BRIEF:
Leaving out all pictures, write out word for word the lines from the one containing "This screenshot has width=767, height=707." to the end of the data below.
##### RECORDED DATA
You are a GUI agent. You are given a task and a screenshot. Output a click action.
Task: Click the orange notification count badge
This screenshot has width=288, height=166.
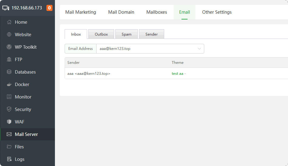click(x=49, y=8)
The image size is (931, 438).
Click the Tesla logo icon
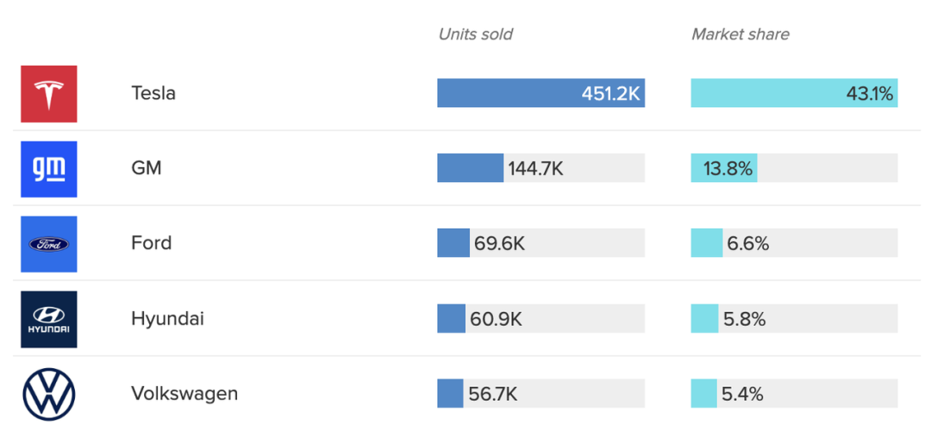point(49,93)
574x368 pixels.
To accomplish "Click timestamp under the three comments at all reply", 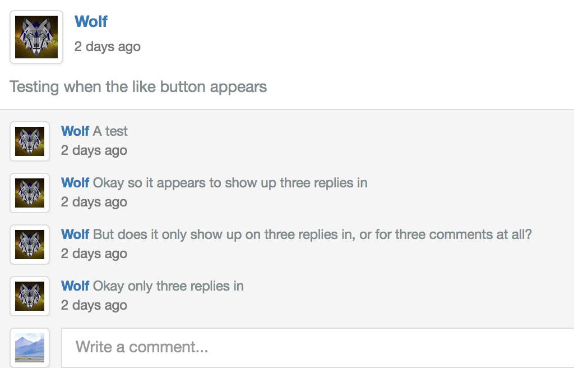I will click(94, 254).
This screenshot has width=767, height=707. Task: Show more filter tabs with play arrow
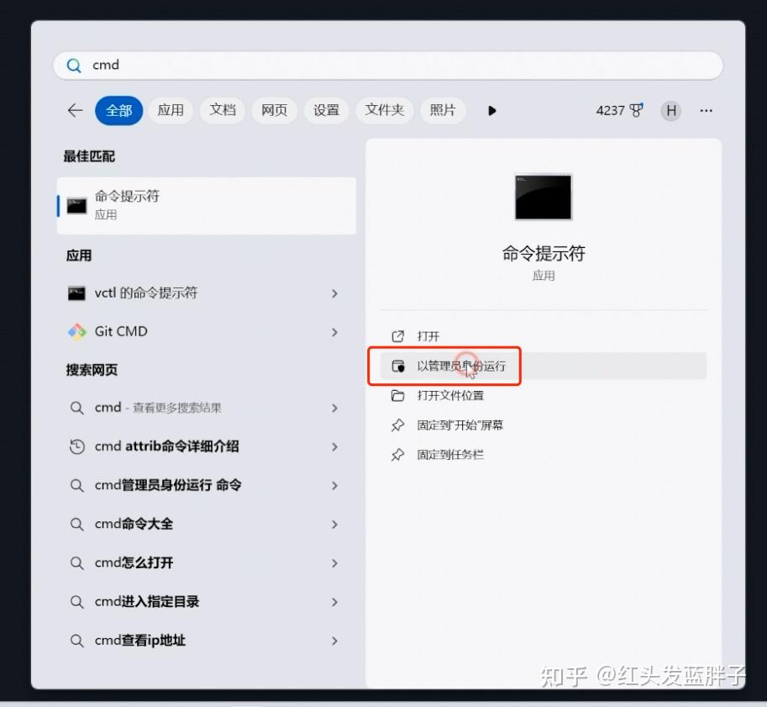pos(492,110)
##########
TASK SOLUTION:
This screenshot has width=767, height=707. Task: Show more filter tabs with play arrow
pos(492,110)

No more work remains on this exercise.